Start The World's Best Introduction to TDD... free!

Integrated Tests Are a Scam Comments

While writing something else entirely, I stumbled upon one of my earliest contributions to the evolutionary design/TDD community. I called them abstract test cases at the time, but today we know them as contract tests. Has much changed in the 20 years since I first wrote about this in public? No.

I use contract tests to gain confidence that a module implements its declared protocol. If you prefer OOP terms, i use contract tests to gain confidence that a class implements its declared interface. The Liskov Substitution Principle guides me here: we must be able to freely replace a supplier module with another supplier that claims to act as the same type. I prefer, therefore, to let clients depend on types (roles, interfaces, however you like to think of them) rather than classes (implementations, details). This restates the Dependency Inversion Principle.

I’ve been claiming for years now that we can reduce SOLID to LD and lose nothing of real value. (S, O, and I follow from L and D. I leave the exercise to whoever has the energy to write that book before I get around to it.)

When I write contract tests, I define the contract of the module under test. The suite of tests defines the contract, which is the behavior that clients can reasonably rely on. It defines the type that the module implements, even when I don’t explicitly extract an interface for it, as I might in Java. The contract tests don’t merely check the behavior of the module under test, but they also document the contract of that module by example. When you see memes joking about “2 unit tests, 0 integration tests [sic]”, I replace that in my mind with “2 implementation details tests, 0 contract tests”. Many programmers still make the mistake of writing only collaboration tests, but no contract tests, which results in integration errors, leading many of them to fall into the integrated tests scam.

Two Styles; Both Work

When I’m writing code supplier-first (also sometimes called “bottom-up”), I test-drive the implementation, then identify the contract, then finally extract contract tests for it. I demonstrate this technique in The World’s Best Intro to TDD: Level 1. (Search the course details for “Contract Tests”.) In this situation, I’m generally focusing on integrating something with an Expensive External Resource (like an HTTP API, a database, or a file system), so I tend to become absorbed by getting the thing to work at all. Once something works, I can step back, breathe deeply, and think about the interface (and contract) that it will expose to the rest of the system. In this flow, it feels natural to me to let the supplier stabilize before trying to extract contract tests and start advertising a contract to potential clients.

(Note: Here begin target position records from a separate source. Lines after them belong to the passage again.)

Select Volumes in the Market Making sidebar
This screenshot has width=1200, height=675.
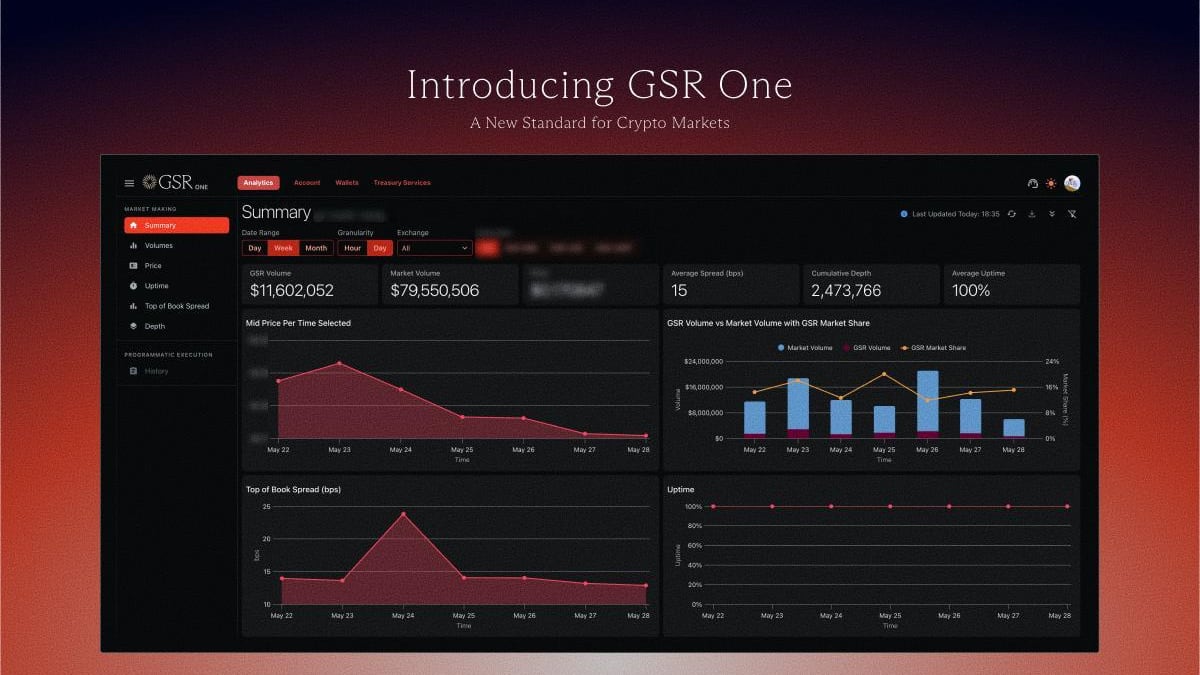click(x=160, y=245)
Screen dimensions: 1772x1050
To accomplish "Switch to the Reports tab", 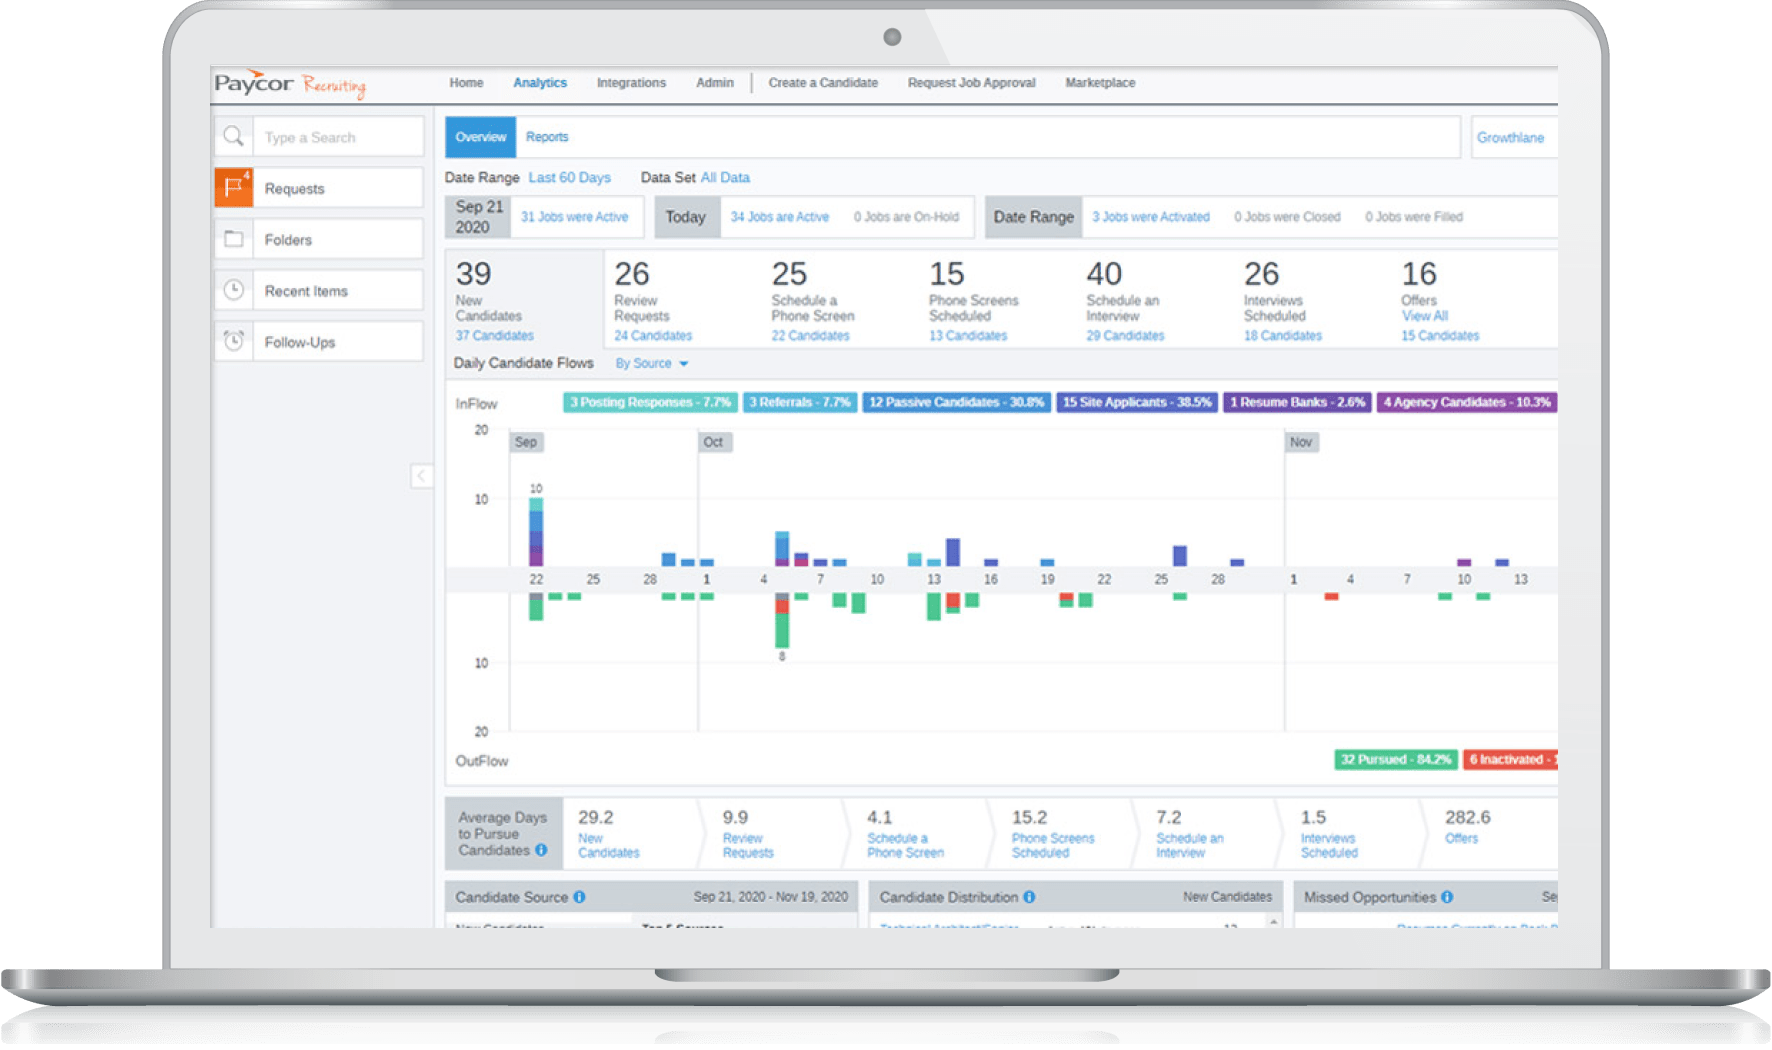I will [x=546, y=137].
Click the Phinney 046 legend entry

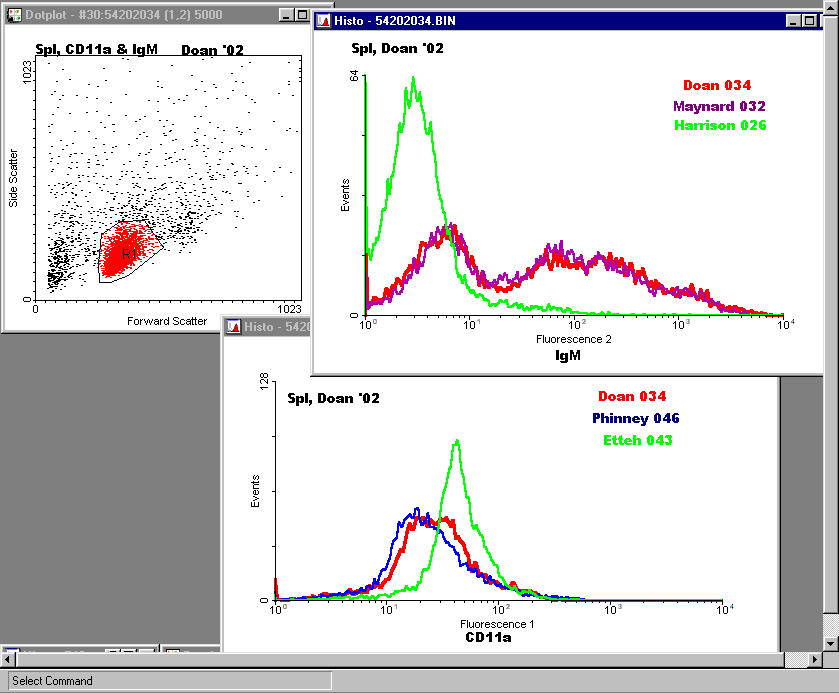coord(635,419)
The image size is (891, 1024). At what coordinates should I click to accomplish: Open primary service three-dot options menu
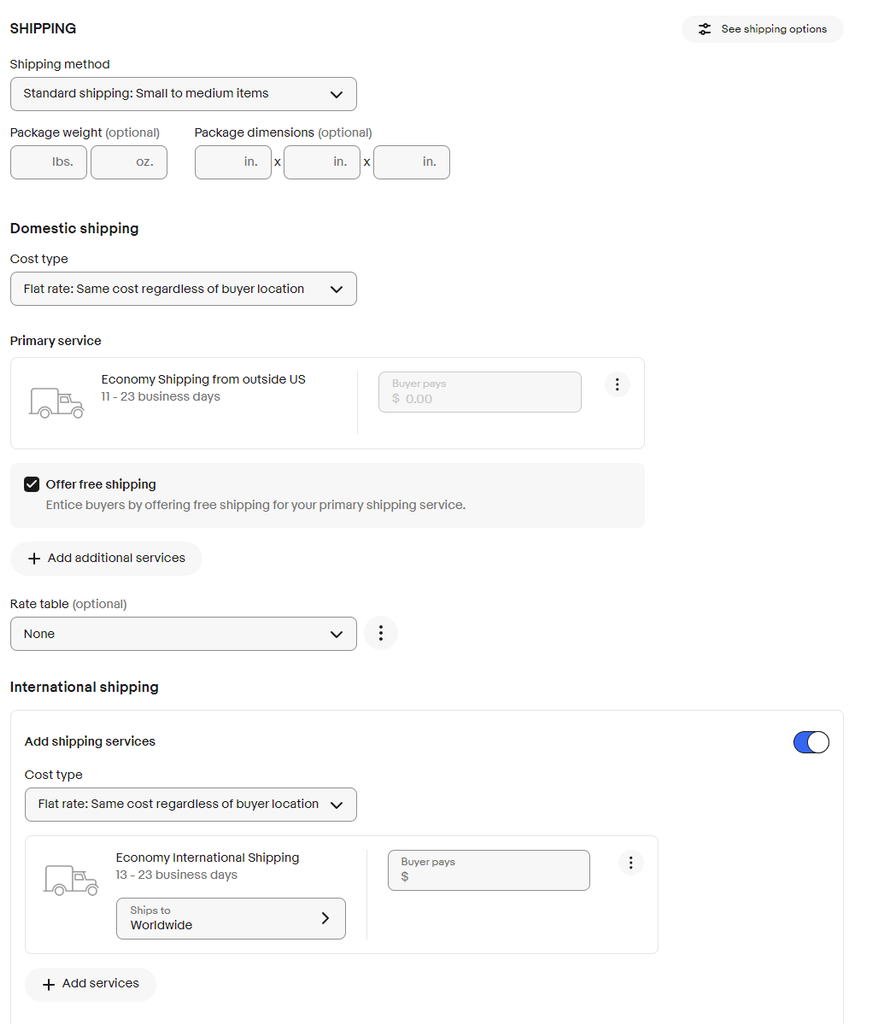tap(618, 384)
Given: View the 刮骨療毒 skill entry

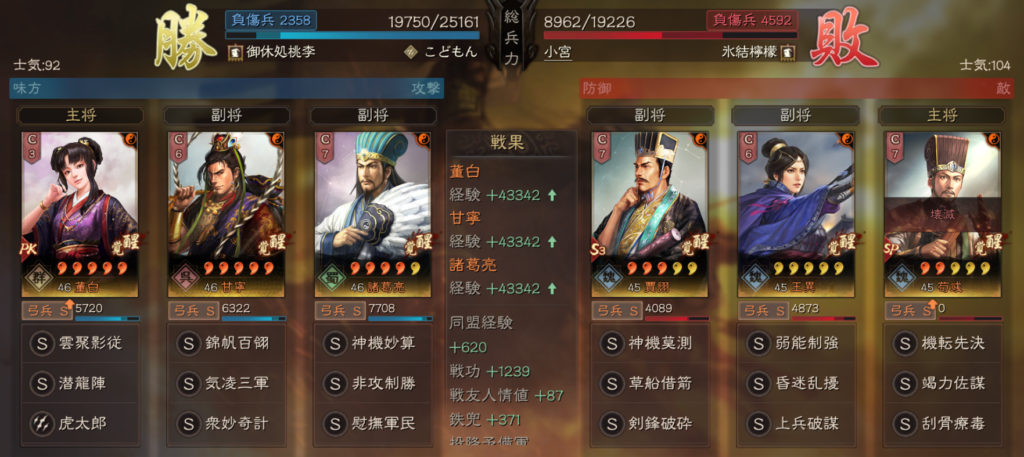Looking at the screenshot, I should tap(942, 423).
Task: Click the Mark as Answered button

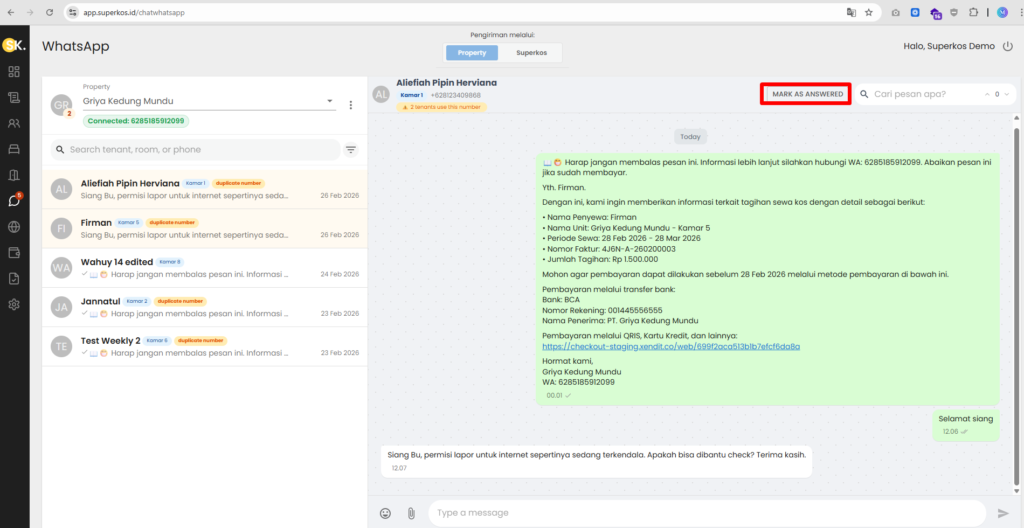Action: point(806,94)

When I’m writing code client-first—usually with test doubles—I use the collaboration tests to define the contract of its intended suppliers by example. As I write more collaboration tests, I refine my understanding of what this object needs from its collaborators. When I write a test, I usually say to myself, “I need a thing that does X”, and when I say “thing”, that means “type” (“role”, “interface”, whatever you prefer). The stubs and expectations that I write for this type gradually form the contract of the type. Eventually the client’s behavior stabilizes enough to move on, at which point the collection of stubs and expectations constrain and define the contract that I’ve invented. (Not perfectly, but enough to understand.) I can translate these into contract tests and they become the first draft of the test list for building a production implementation. I demonstrate this technique as well in The World’s Best Intro to TDD: Level 1.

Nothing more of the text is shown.